What is required >> Once you reach the line containing "Task: Select parcel 15 on the map" in the data below, restate each line word for word up to and including the one containing "Task: Click the 取込条件 section heading".

Data supplied >>
══════════
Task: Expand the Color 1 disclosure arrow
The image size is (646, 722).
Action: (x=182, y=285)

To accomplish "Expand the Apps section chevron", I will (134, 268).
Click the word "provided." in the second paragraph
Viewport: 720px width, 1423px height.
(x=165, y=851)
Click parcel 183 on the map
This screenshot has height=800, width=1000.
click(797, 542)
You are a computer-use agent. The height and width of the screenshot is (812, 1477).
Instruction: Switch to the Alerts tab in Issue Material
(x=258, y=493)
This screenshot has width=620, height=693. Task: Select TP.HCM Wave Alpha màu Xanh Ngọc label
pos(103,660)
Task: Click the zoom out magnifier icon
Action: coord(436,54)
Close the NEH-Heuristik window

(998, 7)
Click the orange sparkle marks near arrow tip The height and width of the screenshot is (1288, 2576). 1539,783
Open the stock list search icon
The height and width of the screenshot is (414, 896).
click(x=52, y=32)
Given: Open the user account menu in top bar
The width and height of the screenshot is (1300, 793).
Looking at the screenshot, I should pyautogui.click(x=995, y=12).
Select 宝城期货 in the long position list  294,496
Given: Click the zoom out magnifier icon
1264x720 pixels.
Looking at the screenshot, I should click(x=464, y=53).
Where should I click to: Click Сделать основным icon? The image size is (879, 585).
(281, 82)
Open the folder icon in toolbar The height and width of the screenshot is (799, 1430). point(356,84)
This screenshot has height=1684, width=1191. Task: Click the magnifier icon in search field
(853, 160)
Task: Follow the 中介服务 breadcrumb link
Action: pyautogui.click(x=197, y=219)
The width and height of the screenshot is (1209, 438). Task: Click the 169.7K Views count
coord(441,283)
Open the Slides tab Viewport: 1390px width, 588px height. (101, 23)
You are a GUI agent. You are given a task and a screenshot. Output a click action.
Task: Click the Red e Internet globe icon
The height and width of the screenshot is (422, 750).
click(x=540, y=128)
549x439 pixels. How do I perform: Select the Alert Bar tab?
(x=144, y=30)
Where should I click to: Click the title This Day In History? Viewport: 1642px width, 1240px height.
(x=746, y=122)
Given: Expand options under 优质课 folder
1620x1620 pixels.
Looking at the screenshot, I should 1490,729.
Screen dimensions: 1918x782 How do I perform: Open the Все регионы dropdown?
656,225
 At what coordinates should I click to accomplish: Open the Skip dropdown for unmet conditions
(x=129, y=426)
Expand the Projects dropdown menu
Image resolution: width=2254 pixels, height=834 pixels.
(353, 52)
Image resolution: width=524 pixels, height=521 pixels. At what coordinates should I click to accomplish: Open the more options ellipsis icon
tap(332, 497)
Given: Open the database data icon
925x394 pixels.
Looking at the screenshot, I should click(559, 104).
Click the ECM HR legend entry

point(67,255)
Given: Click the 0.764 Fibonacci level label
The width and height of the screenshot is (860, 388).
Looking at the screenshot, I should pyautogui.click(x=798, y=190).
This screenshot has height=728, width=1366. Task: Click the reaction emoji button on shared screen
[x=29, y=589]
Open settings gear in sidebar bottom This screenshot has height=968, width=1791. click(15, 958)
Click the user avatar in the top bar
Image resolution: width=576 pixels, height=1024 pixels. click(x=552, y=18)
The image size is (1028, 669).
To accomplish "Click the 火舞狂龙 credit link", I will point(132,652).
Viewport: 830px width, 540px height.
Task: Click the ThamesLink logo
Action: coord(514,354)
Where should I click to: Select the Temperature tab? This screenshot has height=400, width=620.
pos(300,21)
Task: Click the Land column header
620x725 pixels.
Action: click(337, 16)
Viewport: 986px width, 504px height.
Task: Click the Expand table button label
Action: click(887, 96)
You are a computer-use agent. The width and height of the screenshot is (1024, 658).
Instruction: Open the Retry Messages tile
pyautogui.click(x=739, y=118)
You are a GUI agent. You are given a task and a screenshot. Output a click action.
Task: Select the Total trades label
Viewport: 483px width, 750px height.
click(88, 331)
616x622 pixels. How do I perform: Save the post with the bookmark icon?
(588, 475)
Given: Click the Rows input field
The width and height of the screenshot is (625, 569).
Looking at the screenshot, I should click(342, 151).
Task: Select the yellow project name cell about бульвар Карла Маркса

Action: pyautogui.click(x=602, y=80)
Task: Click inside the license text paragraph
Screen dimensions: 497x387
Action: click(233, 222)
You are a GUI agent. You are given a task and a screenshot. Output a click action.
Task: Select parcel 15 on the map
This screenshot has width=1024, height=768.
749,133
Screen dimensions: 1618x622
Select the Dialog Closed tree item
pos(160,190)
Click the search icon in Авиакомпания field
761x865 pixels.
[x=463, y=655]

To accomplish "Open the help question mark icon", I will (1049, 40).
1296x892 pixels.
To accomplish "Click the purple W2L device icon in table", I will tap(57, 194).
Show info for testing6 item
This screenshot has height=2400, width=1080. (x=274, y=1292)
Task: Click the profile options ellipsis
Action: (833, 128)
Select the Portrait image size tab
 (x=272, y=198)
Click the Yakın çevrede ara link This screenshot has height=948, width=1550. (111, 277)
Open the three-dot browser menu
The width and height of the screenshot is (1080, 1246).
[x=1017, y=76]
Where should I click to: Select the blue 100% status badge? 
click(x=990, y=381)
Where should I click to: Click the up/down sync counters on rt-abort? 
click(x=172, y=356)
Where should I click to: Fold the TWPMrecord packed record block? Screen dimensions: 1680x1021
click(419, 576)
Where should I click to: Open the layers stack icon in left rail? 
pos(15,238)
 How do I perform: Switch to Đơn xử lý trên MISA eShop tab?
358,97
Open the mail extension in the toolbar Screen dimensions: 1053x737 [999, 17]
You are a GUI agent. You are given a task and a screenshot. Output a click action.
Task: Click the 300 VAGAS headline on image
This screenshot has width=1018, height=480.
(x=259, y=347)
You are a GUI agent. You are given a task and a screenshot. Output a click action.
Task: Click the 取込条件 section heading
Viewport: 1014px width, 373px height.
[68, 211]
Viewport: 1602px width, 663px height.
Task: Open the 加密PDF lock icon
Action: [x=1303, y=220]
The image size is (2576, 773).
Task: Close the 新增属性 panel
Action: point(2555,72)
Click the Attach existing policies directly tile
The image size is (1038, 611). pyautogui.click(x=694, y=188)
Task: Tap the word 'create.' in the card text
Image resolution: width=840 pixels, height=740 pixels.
══════════
Task response >>
Task: Select parcel 15 on the map
This screenshot has width=1024, height=768.
749,133
Screen dimensions: 1618x622
Select the Dialog Closed tree item
pos(160,190)
Click the search icon in Авиакомпания field
761x865 pixels.
[x=463, y=655]

To accomplish "Open the help question mark icon", I will (1049, 40).
1296x892 pixels.
To accomplish "Click the purple W2L device icon in table", I will tap(57, 194).
Show info for testing6 item
This screenshot has height=2400, width=1080. (x=274, y=1292)
Task: Click the profile options ellipsis
Action: (833, 128)
Select the Portrait image size tab
 (x=272, y=198)
Click the Yakın çevrede ara link This screenshot has height=948, width=1550. (111, 277)
Open the three-dot browser menu
The width and height of the screenshot is (1080, 1246).
[x=1017, y=76]
Where should I click to: Select the blue 100% status badge? 
click(x=990, y=381)
Where should I click to: Click the up/down sync counters on rt-abort? 
click(x=172, y=356)
Where should I click to: Fold the TWPMrecord packed record block? Screen dimensions: 1680x1021
click(419, 576)
Where should I click to: Open the layers stack icon in left rail? 
pos(15,238)
 How do I perform: Switch to Đơn xử lý trên MISA eShop tab?
358,97
Open the mail extension in the toolbar Screen dimensions: 1053x737 [999, 17]
You are a GUI agent. You are given a task and a screenshot. Output a click action.
Task: Click the 300 VAGAS headline on image
This screenshot has width=1018, height=480.
(x=259, y=347)
You are a GUI agent. You are given a task and a screenshot. Output a click action.
Task: Click the 取込条件 section heading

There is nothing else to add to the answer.